Extract, exactly and without pictures, every line from the one that includes "Toggle the emoji checkbox" through the final line of the material below.

== Available data ==

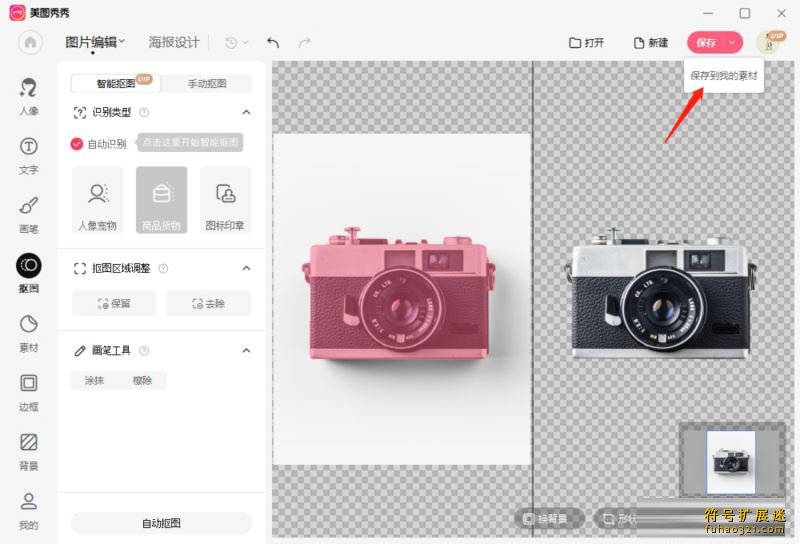Click the undo arrow icon
800x544 pixels.
pyautogui.click(x=273, y=43)
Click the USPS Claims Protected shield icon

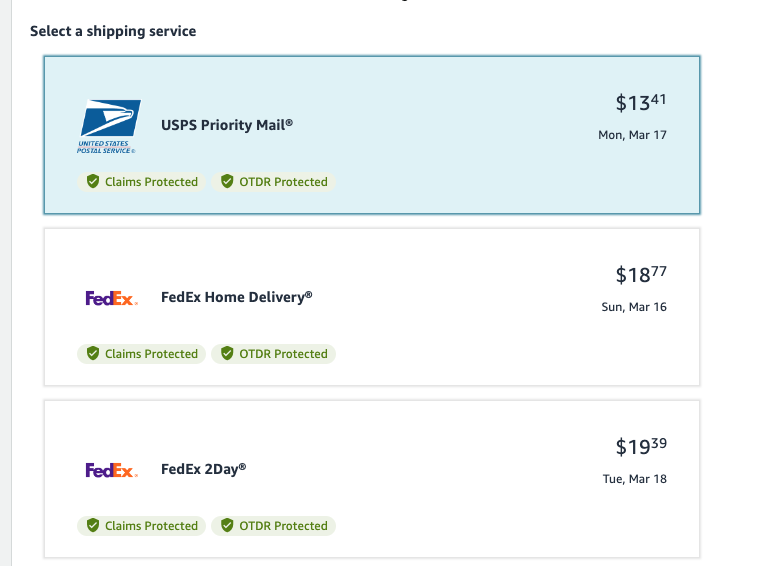coord(93,181)
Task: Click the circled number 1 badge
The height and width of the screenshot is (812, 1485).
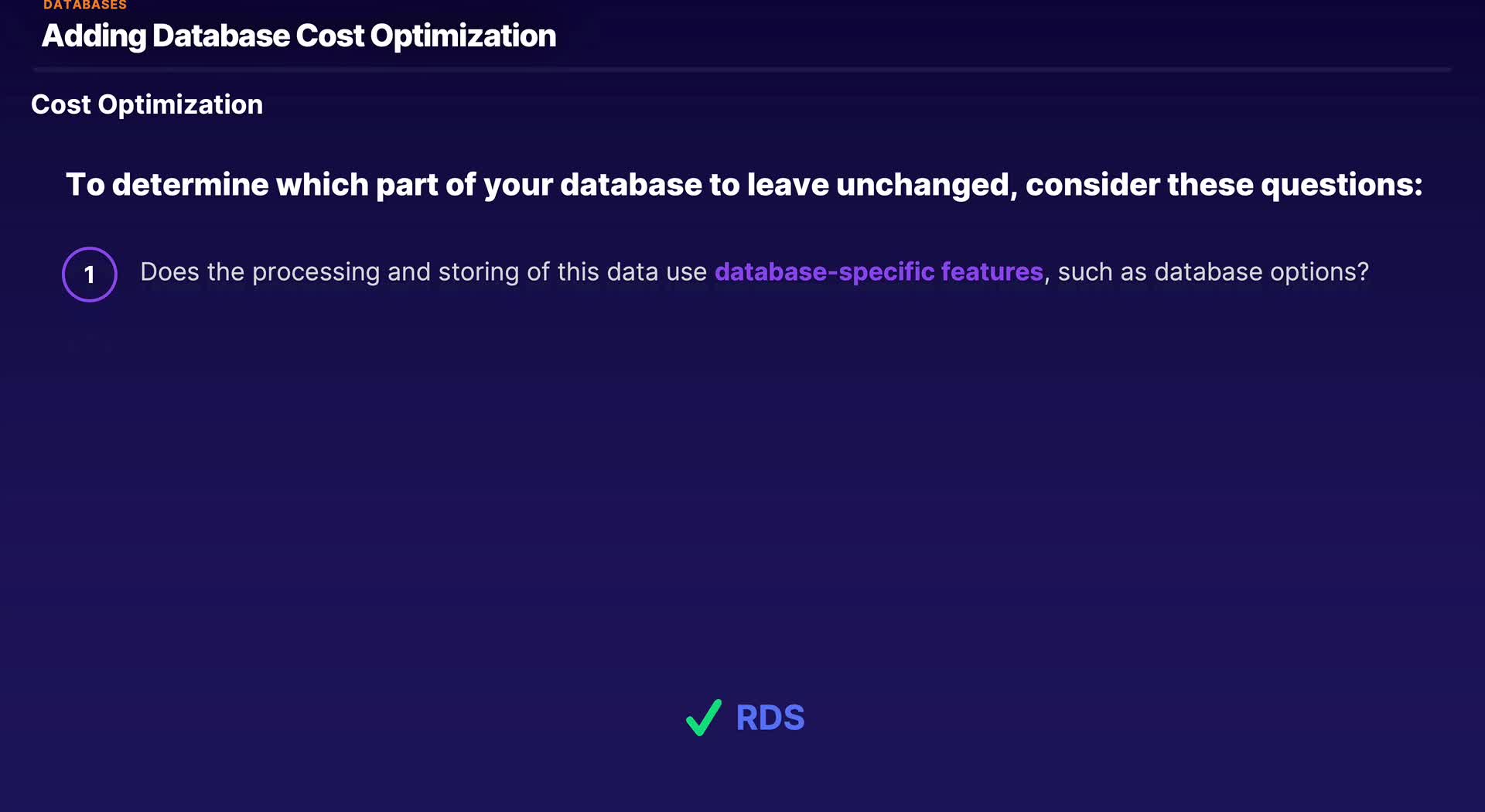Action: (90, 275)
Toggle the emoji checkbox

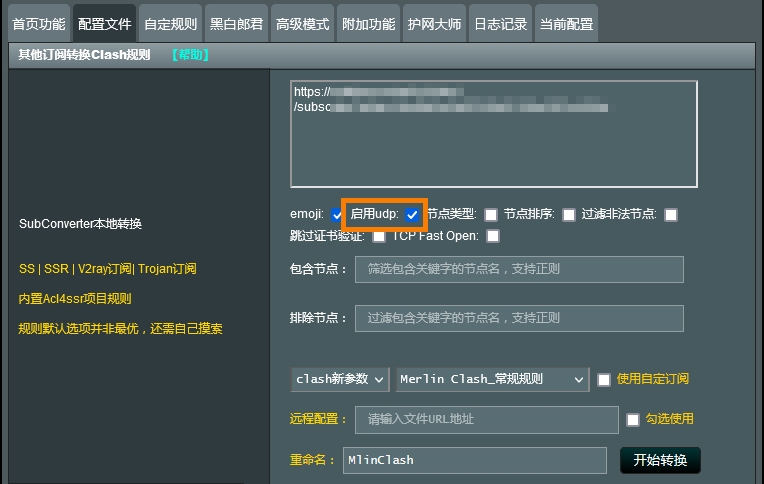(337, 215)
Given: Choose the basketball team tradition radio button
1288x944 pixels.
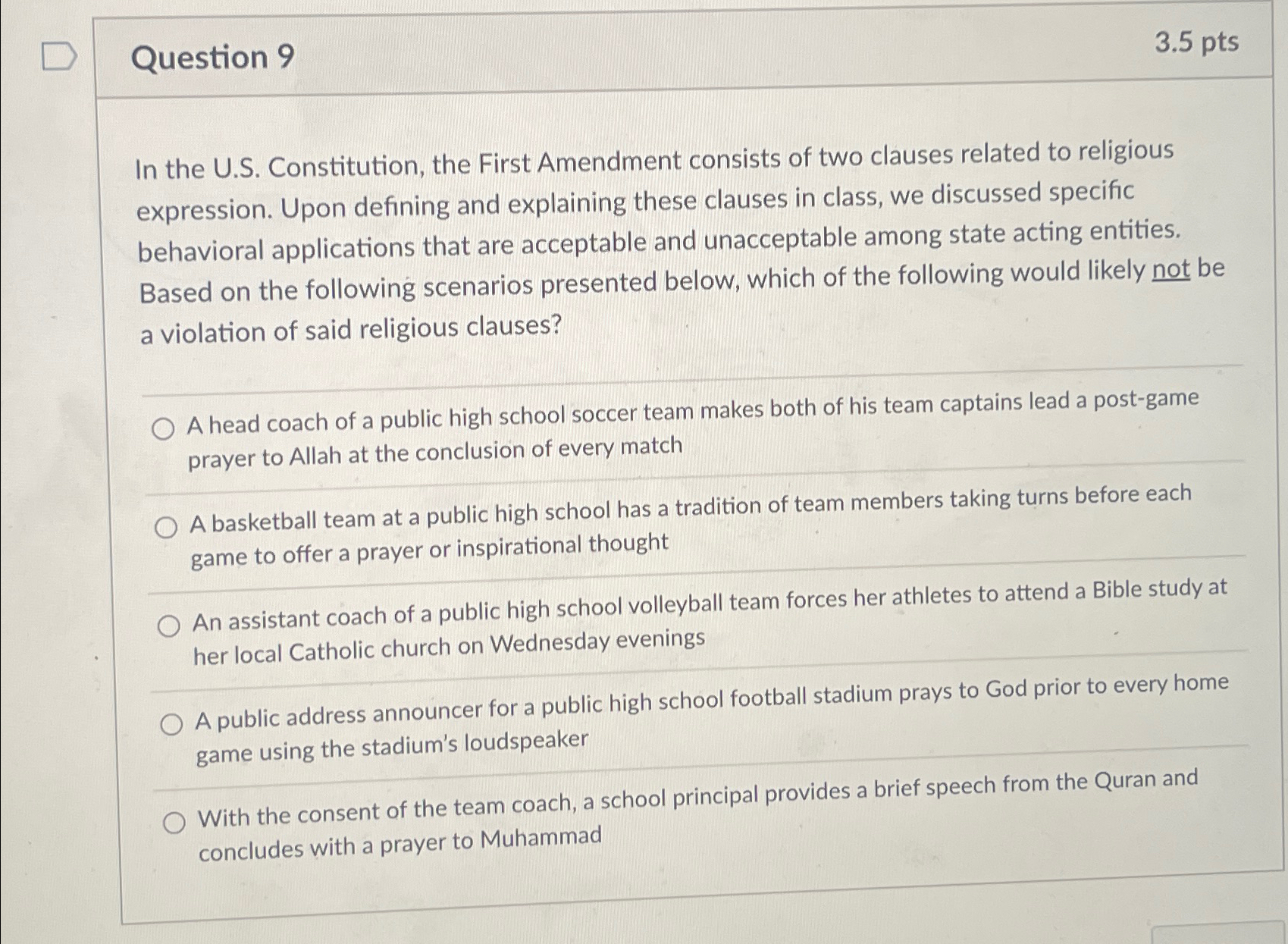Looking at the screenshot, I should [166, 526].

===

_Response box_.
Toggle the emoji checkbox

(337, 215)
Given: Choose the basketball team tradition radio button
1288x944 pixels.
Looking at the screenshot, I should [166, 526].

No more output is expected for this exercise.